O Grupo de Atuação Especial de Combate ao Crime Organizado (Gaeco), do Ministério Público Federal (MPF), realizou nesta segunda-feira (22/12) a prisão de Emerson do Prado Nogueira, um homem de 29 anos acusado de liderar um esquema de tráfico interestadual de drogas. Apontado pelas autoridades como o “Rei do Skunk”, Nogueira já havia sido detido em abril de 2024 durante investigações sobre o mesmo crime. A prisão ocorreu em um endereço em Vicente Pires, no Distrito Federal, e faz parte de esforços contínuos para desarticular redes criminosas que utilizam empresas de transporte para movimentar entorpecentes. De acordo com os investigadores, no último dia 11, um caminhão pertencente a uma empresa de Nogueira foi interceptado com 10 quilos de skunk escondidos dentro de uma geladeira no interior do veículo. Esse modus operandi é idêntico ao identificado em outros alvos da Operação Rei do Skunk, deflagrada em dezembro de 2023, que cumpriu 43 ordens judiciais contra um grupo especializado no tráfico de drogas entre estados.

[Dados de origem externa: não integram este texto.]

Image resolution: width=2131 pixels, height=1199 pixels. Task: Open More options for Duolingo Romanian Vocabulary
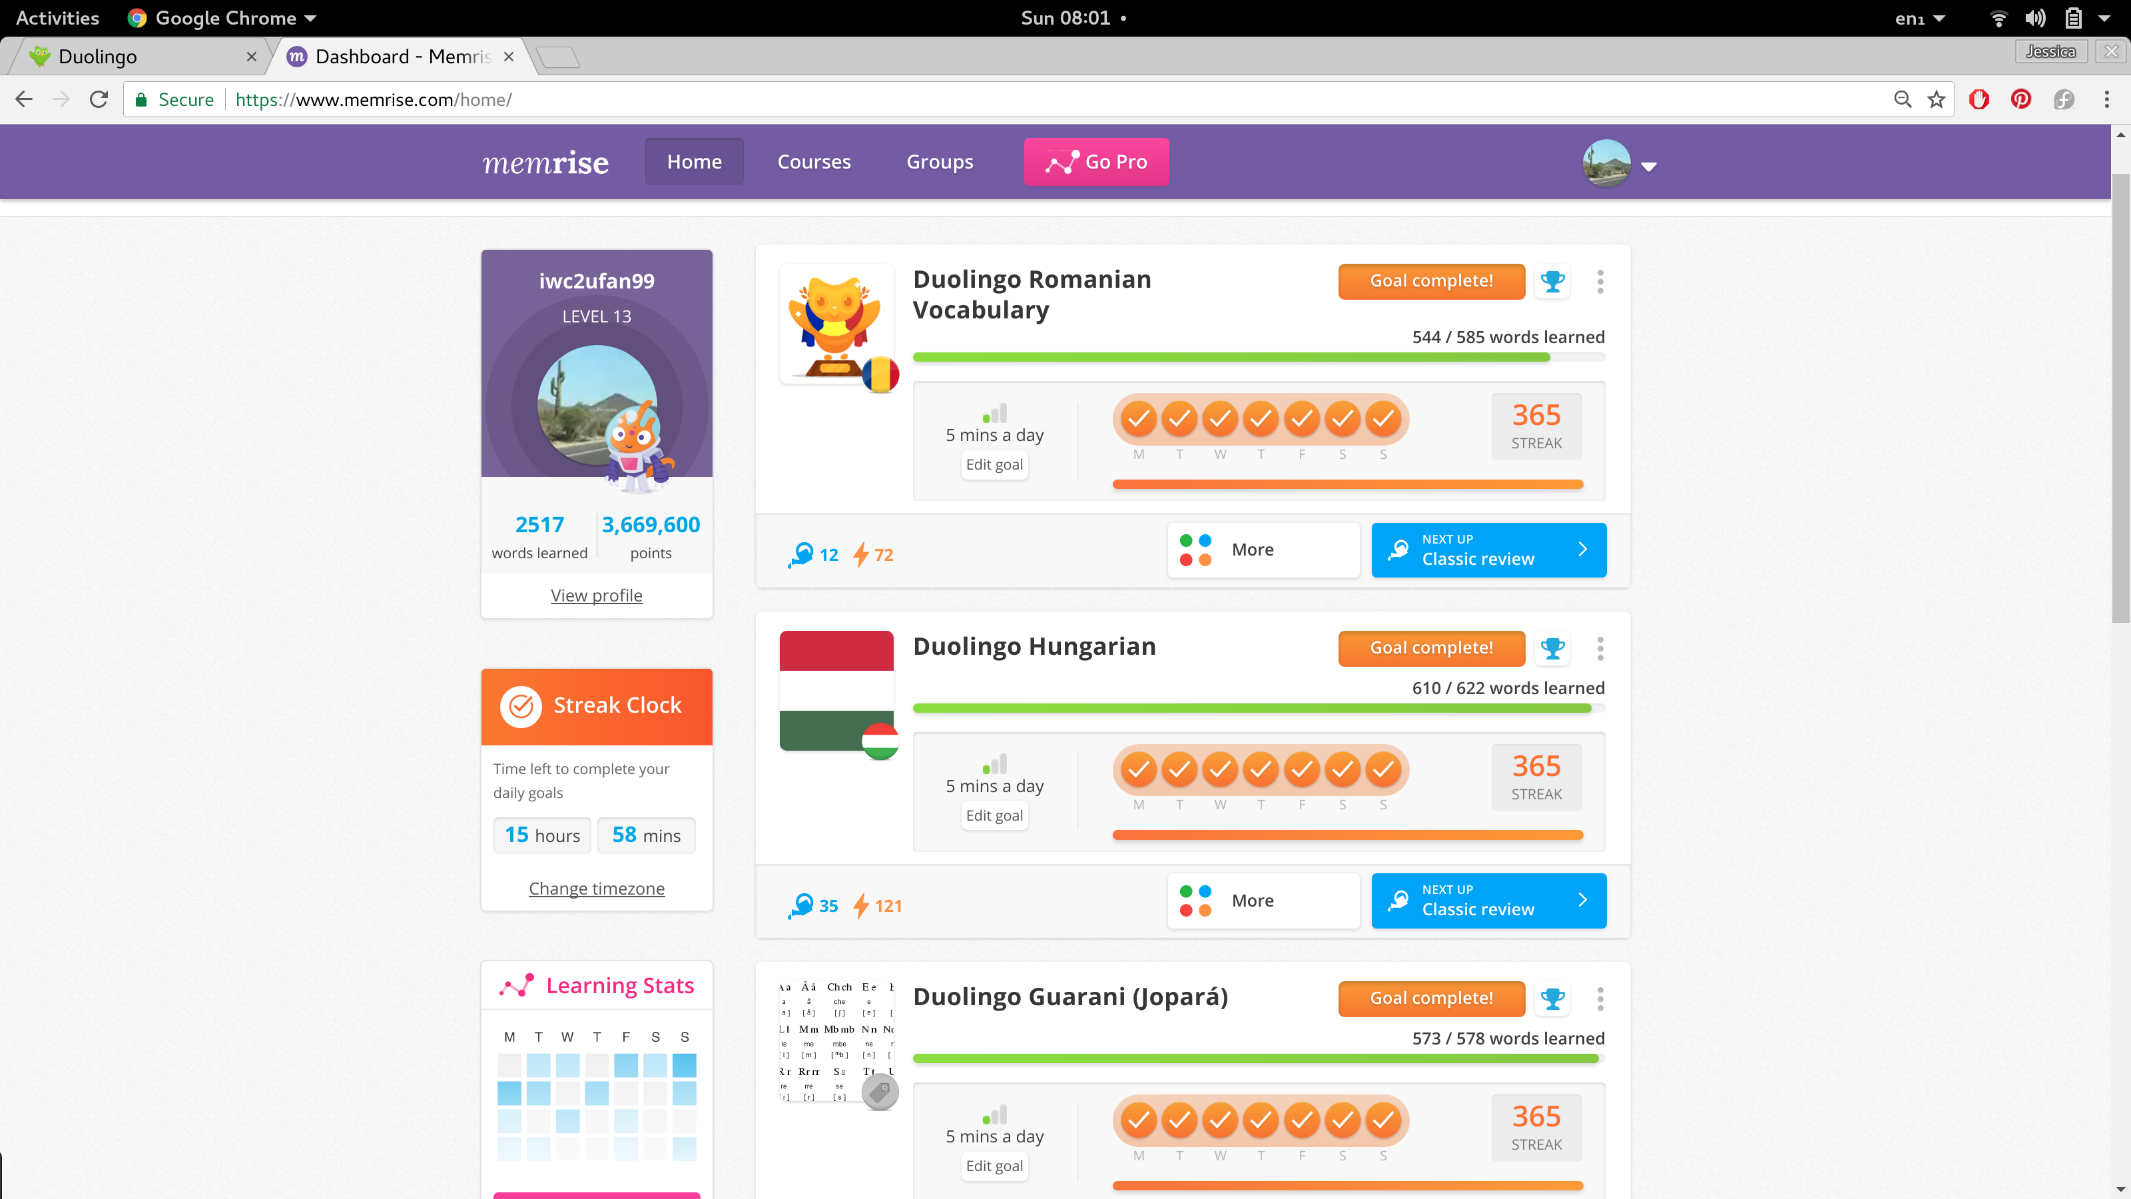tap(1263, 549)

As investigações revelaram que empresas sediadas no Distrito Federal, atuantes no transporte de mudanças interestaduais, estão sendo exploradas para o envio de grandes quantidades de drogas e armas. Esses itens ilícitos são armazenados em galpões ligados aos investigados e, posteriormente, distribuídos para abastecer grupos criminosos no DF, no entorno e em outras unidades da federação. A operação contou com a participação integrada de diversas forças de segurança, incluindo o Centro de Inteligência do Batalhão de Operações Policiais Especiais (Bope) do DF, o Centro de Inteligência da Polícia Militar do DF (PMDF), o Patrulhamento Tático Móvel (Patamo/PMDF) e o Batalhão de Policiamento com Cães (BPCães/PMDF). Essa ação reforça o compromisso das autoridades federais em combater o crime organizado, que afeta a segurança pública e a estabilidade institucional em múltiplas regiões do país.
A prisão de Nogueira destaca a persistência de esquemas criminosos que se valem de estruturas empresariais legítimas para dissimular atividades ilegais, exigindo vigilância constante das instituições. O MPF continua monitorando conexões entre o tráfico e outras formas de criminalidade, com o objetivo de interromper fluxos que comprometem a ordem social e econômica.